The workhorses of the RCN and Volunteer Reserve were the corvettes.  These were small, highly manoeuvrable vessels, manufactured in both Britain and Canada. They were of a simple design, so they could be produced, and produced quickly, in small shipyards with no experience in wartime production. 267 “Flower” class corvettes were built during the war.  Although not terribly fast, the corvettes exceeded the speed of a submerged U-Boat, and their manoeuvrability made them ideal for escort duty and submarine hunting. A large proportion of the Valley’s Volunteer Reservists served in the corvettes, including Tony Holder. These little ships were not comfortable to live in, and were highly vulnerable to torpedoes: they had very few compartments below the waterline, and a single torpedo strike could cause them to sink extremely quickly, with few if any survivors. 

Submarine hunting soon became routine duty for the sailors from the Creston Valley, and they took part in their share of attacks. Maury Murphy’s ship Prescott attacked and sank U-163 in Biscay Bay on 13 March 1943. Tony Holder served on HMCS Parry Sound, attached to Escort Group C-7 on convoy escort duty in the North Atlantic.  He was on board the Parry Sound on 18 April 1945, when she attacked a U-Boat that had sunk four ships in the convoy.
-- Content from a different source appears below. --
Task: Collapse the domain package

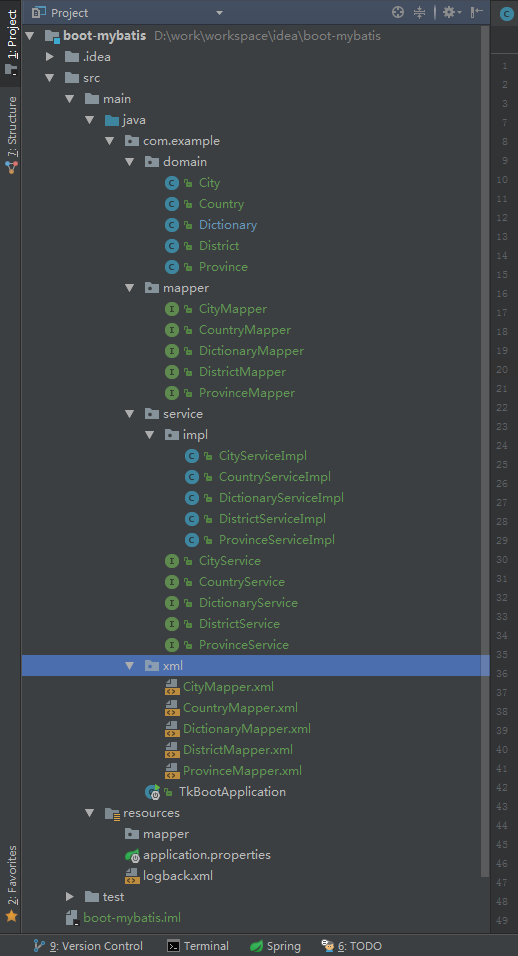Action: click(130, 162)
Fred Hess, radar operator on HMCS Fennel, took part in a 30-hour attack on U-744 in March 1944. The corvettes eventual sunk the submarine. 

The RCN and RCNVR turned the tide of war in the North Atlantic.  The Canadian warships and their crews ensured the safe completion of 25,343 merchant ship crossings, carrying 181,643,180 tons of cargo and a significant proportion of the Canadian and US forces for the eventual victory in Europe.

Even after Germany surrendered, the role of the RCN and the Volunteer Reserve was not over. The ships and their crews took command of surrendered enemy vessels and crews, then escorted Canadian troops and crews back to Canada. Maury Murphy and Guy Browell, on board HMCS Woodstock, were sent to Scotland to pick up the crew of a minesweeper and bring them back to Canada. That minesweeper turned out to be HMCS Thunder, with Lew Truscott aboard, fresh from the excitement of having accepted the surrender of the German auxiliary minesweeper FGi 07 in the Bay of Biscay, north of Spain.